One of the algorithms that can be used to perform a random walk on a graph is the Node2Vec algorithm. The Node2Vec algorithm is a representation learning algorithm that is used to learn the embeddings of the nodes in a graph. The embeddings of the nodes are learned in such a way that the nodes that are close in the graph are also close in the embedding space. The Node2Vec algorithm is based on the idea of using a biased random walk to explore the graph and to learn the embeddings of the nodes.

But before we can use the Node2Vec algorithm to learn the embeddings of the nodes in a graph, we need to understand the meaning of the embeddings and how powerful they are.
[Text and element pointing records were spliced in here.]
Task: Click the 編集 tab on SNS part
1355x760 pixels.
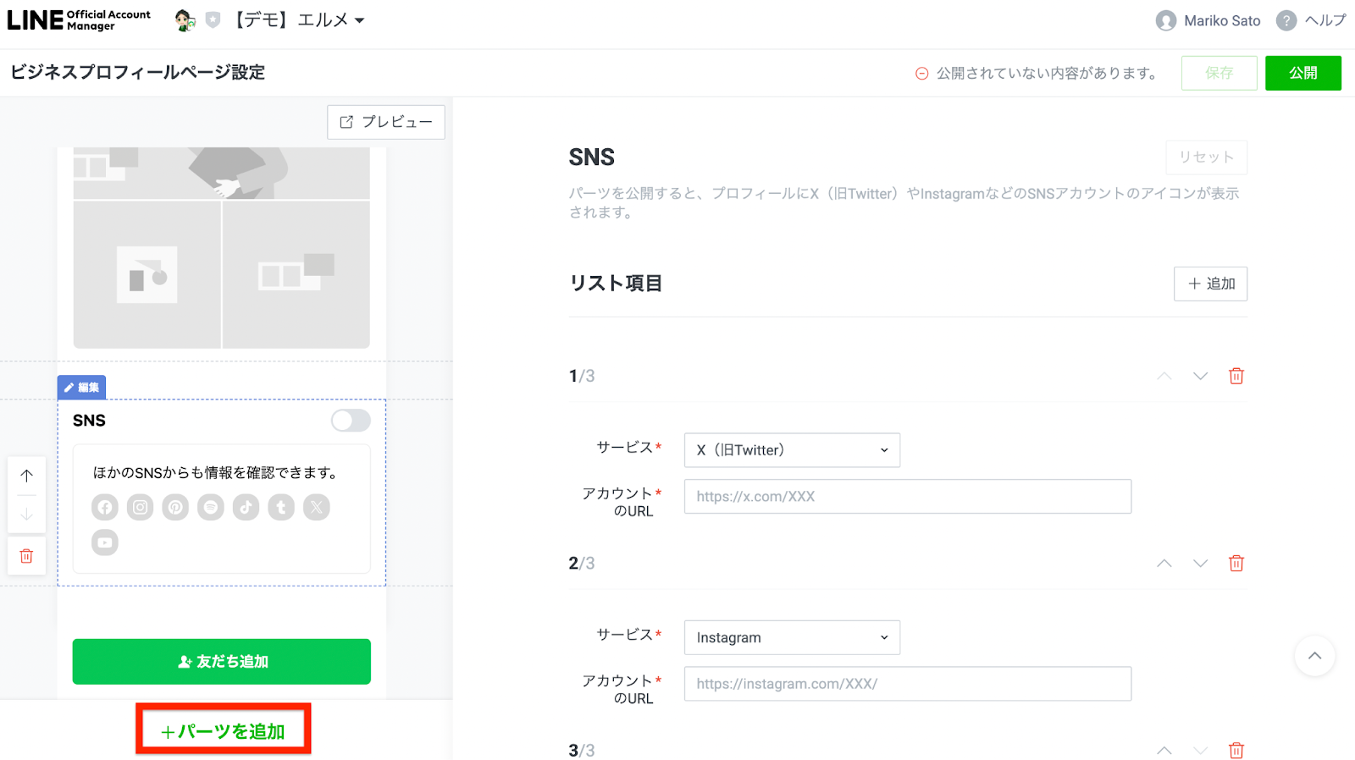Action: (x=82, y=388)
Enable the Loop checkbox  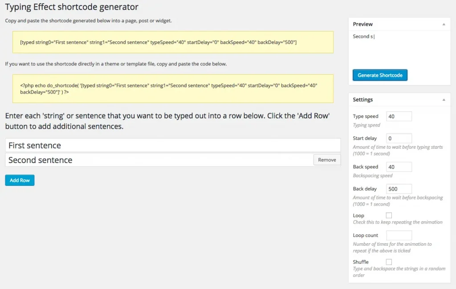389,216
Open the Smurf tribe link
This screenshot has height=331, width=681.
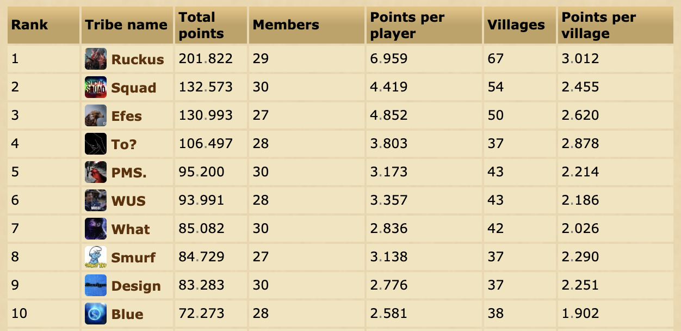pos(134,258)
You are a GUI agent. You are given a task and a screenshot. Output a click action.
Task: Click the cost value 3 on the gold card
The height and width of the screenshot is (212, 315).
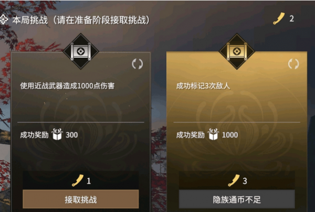pos(245,181)
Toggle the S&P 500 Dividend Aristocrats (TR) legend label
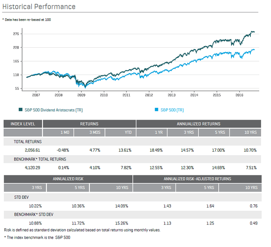271x247 pixels. point(53,110)
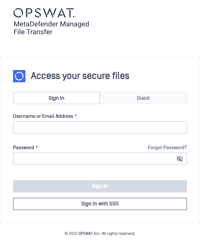The height and width of the screenshot is (246, 210).
Task: Toggle password visibility with the crossed-eye icon
Action: [179, 159]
17.1.1. Embeddings and word2vec#

The embeddings of the nodes in a graph are the low-dimensional representations of the nodes in the graph. These representations are learned in such a way that the nodes that are close in the graph are also close in the embedding space. The embeddings of the nodes can be used to perform various tasks on the graph, such as classification, clustering, and link prediction. Embeddings in graphs are similar to embeddings in text, where the words that are close in the text are also close in the embedding space. That is why the Node2Vec algorithm is based on the Word2Vec algorithm. Word2Vec is a representation learning algorithm that is used to learn the embeddings of the words in a text. The embeddings of the words are learned in such a way that the words that are close in the text are also close in the embedding space.

_images/embedding.png

Fig. 17.1 Embeddings idea#

Embeddings are useful in the field of machine learning and deep learning because they allow us to represent the data in a more compact and meaningful way. For instance, in computer vision, we can use embeddings to represent the images of millions of pixels in a more compact and meaningful way. The same happens with the embeddings of the nodes in a graph, we can represent the nodes in a more compact and meaningful way. But the most important thing about embeddings is that they capture all the information in few dimensions.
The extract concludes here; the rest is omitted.